TO BE DONE: Rewrite all the records below, requests included, and shift every click coordinate in the answers by adding 67 to each number. Leave the pictures out of your answer.

MATERIAL TO PROCESS:
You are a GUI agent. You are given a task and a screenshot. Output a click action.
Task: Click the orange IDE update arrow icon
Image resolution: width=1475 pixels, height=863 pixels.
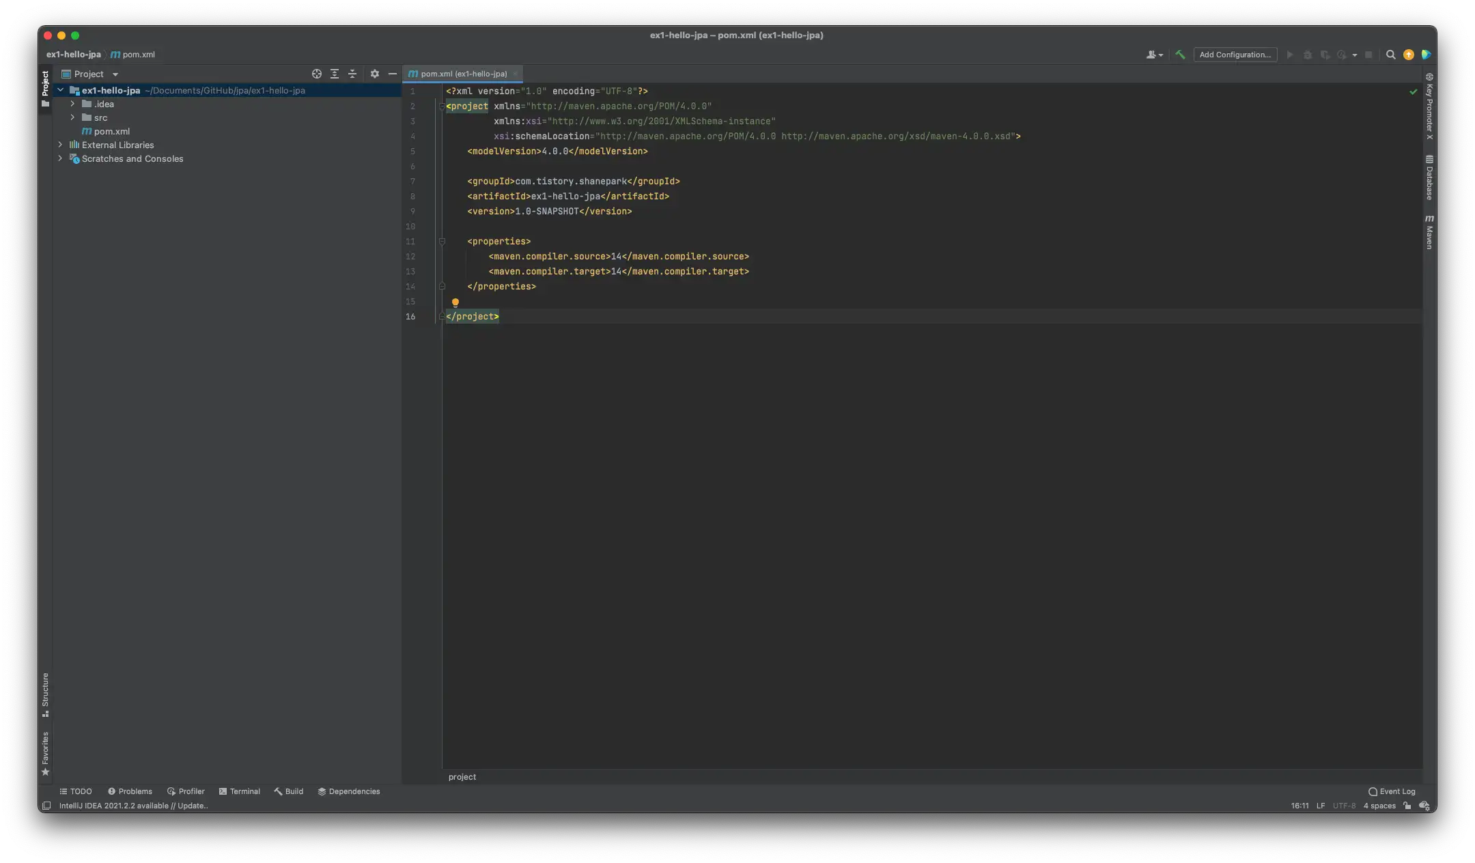coord(1408,55)
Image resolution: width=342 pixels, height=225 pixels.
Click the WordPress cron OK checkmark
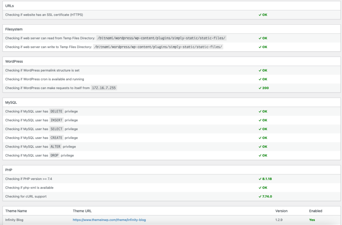[260, 79]
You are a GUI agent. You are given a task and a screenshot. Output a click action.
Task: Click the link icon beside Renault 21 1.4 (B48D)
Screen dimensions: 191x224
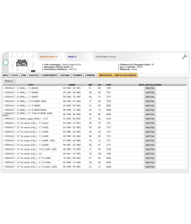[x=4, y=88]
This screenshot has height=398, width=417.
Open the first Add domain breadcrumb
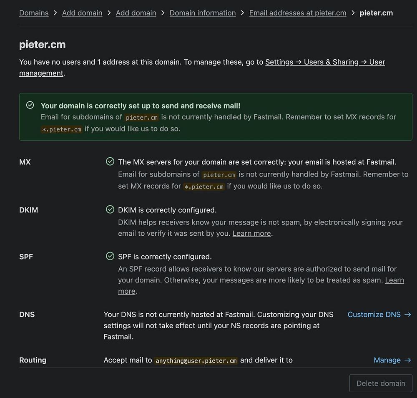pyautogui.click(x=82, y=13)
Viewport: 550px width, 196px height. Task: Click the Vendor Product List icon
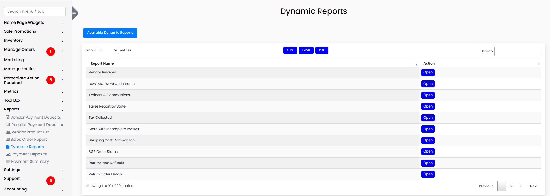click(x=8, y=132)
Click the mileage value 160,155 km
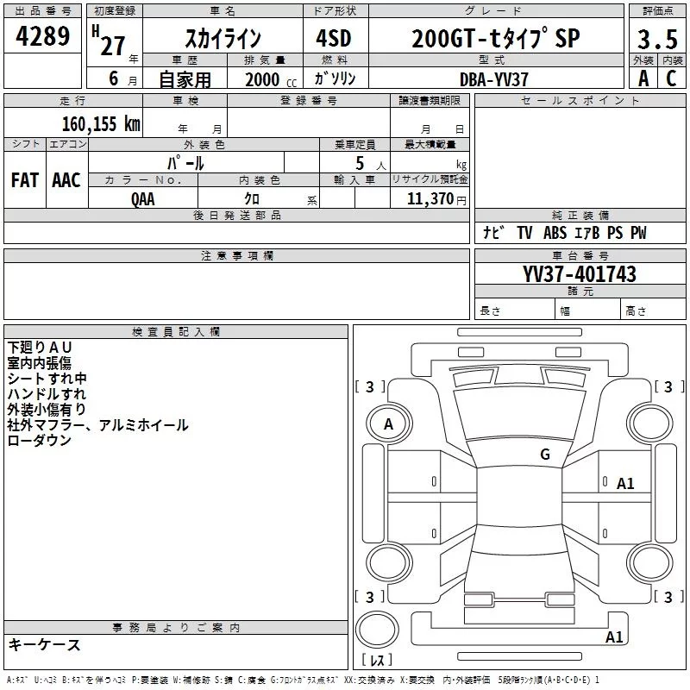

RESPONSE FOR THIS EXERCISE:
You are a GUI agent. You are given a task and a screenshot. Output a click action.
Task: Click the orange IDE update arrow icon
Image resolution: width=1475 pixels, height=863 pixels.
coord(1475,122)
Image resolution: width=342 pixels, height=225 pixels.
Click the WordPress cron OK checkmark
[327, 146]
You are a GUI agent. You are given a task and a screenshot. Output a click action.
Task: Click the link icon beside Renault 21 1.4 (B48D)
Screen dimensions: 191x224
[x=71, y=155]
This screenshot has height=398, width=417.
Open the first Add domain breadcrumb
pyautogui.click(x=149, y=80)
Viewport: 550px width, 196px height. Task: Click the Vendor Product List icon
click(x=75, y=199)
Click the mileage value 160,155 km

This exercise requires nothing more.